That's I understand. I just said "a cleanup caller" which amongst other
things does ipipe_unregister_domain. Although, yep. The latter one is not
necessarily involved.
The difficult part is to refrain from masking the hw interrupts when
> running the event handlers for the sake of keeping short latencies
> (nothing would prevent those handlers to re-enable interrupts anyway).
> IOW, using a big stick like the critical inter-CPU lock is not the
> preferred option.
And it's not a good idea to get ipipe_catch_event() buzy spinning as (as I
understand) ipipe_dispatch_event() may take, in general, an unbounded amount
of time.
Ok, some more weird thoughts on top of my mind. I hope the idea is clear,
notwithstanding my description that can be not that clear but hey... it's a
late hour :)
----
ipipe_dispatch_event()
{
...

::::

List each distinct function name that appears in the excerpt on ipipe event handling above, one per line.

### SUPPLIED MATERIAL
::::

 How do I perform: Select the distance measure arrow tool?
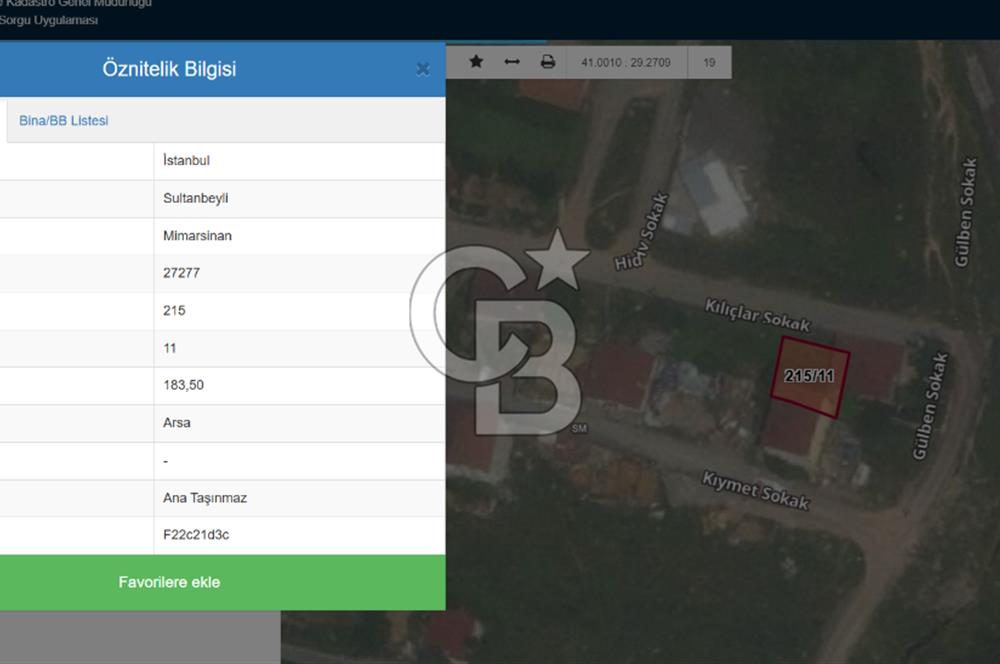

::::

### PROBLEM SOLUTION
ipipe_unregister_domain
ipipe_catch_event()
ipipe_dispatch_event()